Here in San Diego we've had an unusual round of news reports about "a man
with a pony-tail" that is "the only known person in the U.S. that can pick
the lock on pay telephones.  He is known to frequent Country and Western bars
and carry large amounts of change."  He is said to reap about $2,000 a day
from his "speciality."

The police say there are "tell-tail scratch marks" on the phone lock boxes.

Question:  Is there any truth to these news stories?  Is it possible that only
one person in the U.S. can pick the lock on a pay telephone?  If so, what
makes these locks so damn hard to pick.  (And, in what sounds like an easy way
to pick up a good piece of spare change, why isn't this activity more

From *Hobbit* <AWalker@RED.RUTGERS.EDU>  19-Nov-1987 06:23:35
Subj:	[628]  mister pay phone

If they know so much about this guy, why isnt he in the klink already?

Pay phones generally use lever locks.  These were invented ages ago, before
the pin-tumbler, and are still in use on things like phones and safe
deposit boxes.  A properly constructed one is extremely difficult to defeat;
there are numerous false or "confuser" notches built in, and very specialized
tools are probably required.  It would seem more likely that this guy knocked
over a coin collector and stole his key ring.


From Michael Grant <>  20-Nov-1987 07:08:32
Subj:	[574]  Re:  Picking locks on pay phones

I once asked a phoneman emptying one of those safe-like phones about the
security of them.  He told me that they were alarmed, and that if you open
one even with a key at the wrong time, telco will phone the police.  I
have never verified this though, nor hav I ever ripped open a phone and looked
for sensors.  Anyone out there had any experience with this?

I'm also cc'ing this to telecom.


From (Steve Fine)  22-Nov-1987 19:44:30
Subj:	[844]  Re: Picking locks on pay phones

Brock Meeks (brock@pnet01.cts.COM) asked if it was true that only one person in
the U.S. can pick the lock on a pay phone.  I think the uniqueness claim is

I read an article (possibly in the Toledo Blade) in the past few years about
someone who had been picking locks on pay phones in Ohio.  I don't remember the
details but I think the person had made a special set of tools that allowed him
to pick the lock.  Even with the special tools, the phone company claimed that
it would take about 20 minutes to open the lock.
Steve Fine
Internet:         BITNET:   fine@psuvaxg
UUCP:     {allegra|ihnp4|akgua}!psuvax1!gondor!fine

From (Dave Kucharczyk)  24-Nov-1987 01:25:59
Subj:	[1270]  Payphone locks

  Regarding picking a payphone lock it is possible that this person
has made a very special tool that would make it much more likely
that one could pick a payphone lock. 
  Payphone locks use a 9 or ten lever, lever lock.

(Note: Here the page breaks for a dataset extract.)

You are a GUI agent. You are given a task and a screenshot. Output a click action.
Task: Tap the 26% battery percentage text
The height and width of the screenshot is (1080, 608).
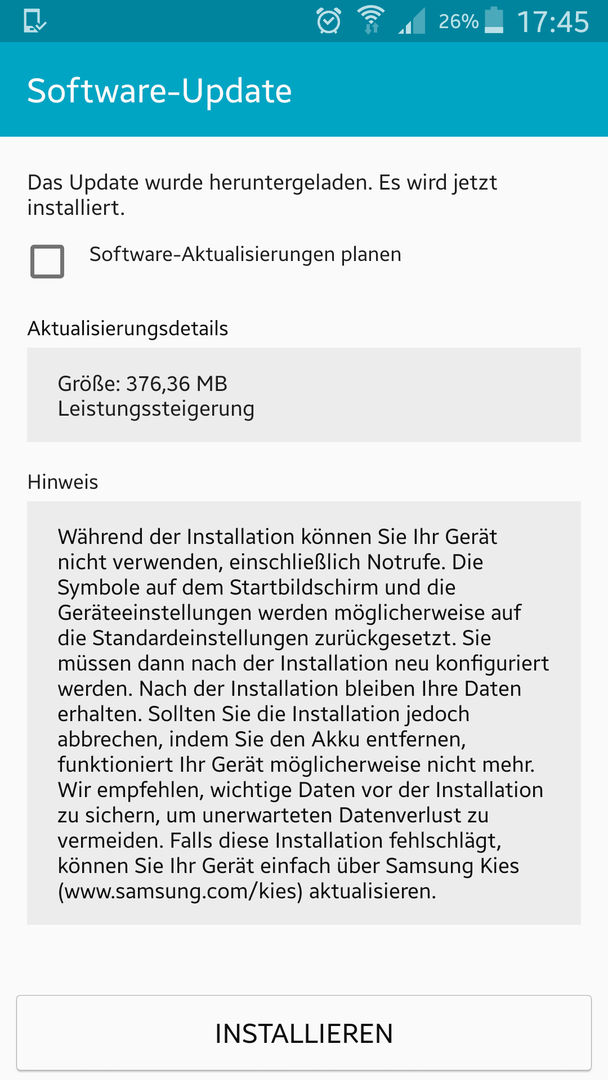458,22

The levers are
very thin and close together to make picking difficult and also have
a ratchet that catches the lever if it is raised too high during 
picking. One could make a tension wrench that also allows the
resetting of the ratchet, like when a key is inserted but you
would have to have a lock from a payphone in the first place.
Then one would need a special tool to throw the bolt on the coin
box cover, but that is a relatively simple item compared to the
tension wrench for the lock.
  By the way the coin box is a removable sealed box that has a special
seal on it.  When the coin collector comes around he pulls the
full box out which closes itself as it is extracted from the
actual payphone housing.  He then inserts a empty and open box
back into the housing which then primes it so that upon removal
it seals itself untill it is reset, which can only be done by
breaking the seal on the box.


From Fred Blonder <>  26-Nov-1987 01:14:36
Subj:	[1484]  Re: mister pay phone

	From: *Hobbit* <AWalker@RED.RUTGERS.EDU>

	Pay phones generally use lever locks.  These were invented
	ages ago, before the pin-tumbler . . .

How many ages ago? The pin tumbler lock was invented by (surprise)
the ancient Egyptians. True, their keys were a bit large by modern
standards (they were hung from the owner's belt.) but the principle
was exactly the same.
					Fred Blonder (301) 454-7690

[I stand somewhat corrected.  However, the principle wasn't *exactly* the
same -- the pins in the lock were only the top halves, and the pegs on
the wooden key formed the lower halves when the key was pushed up into
the slot.  The security was based mostly on the *positioning* of the holes.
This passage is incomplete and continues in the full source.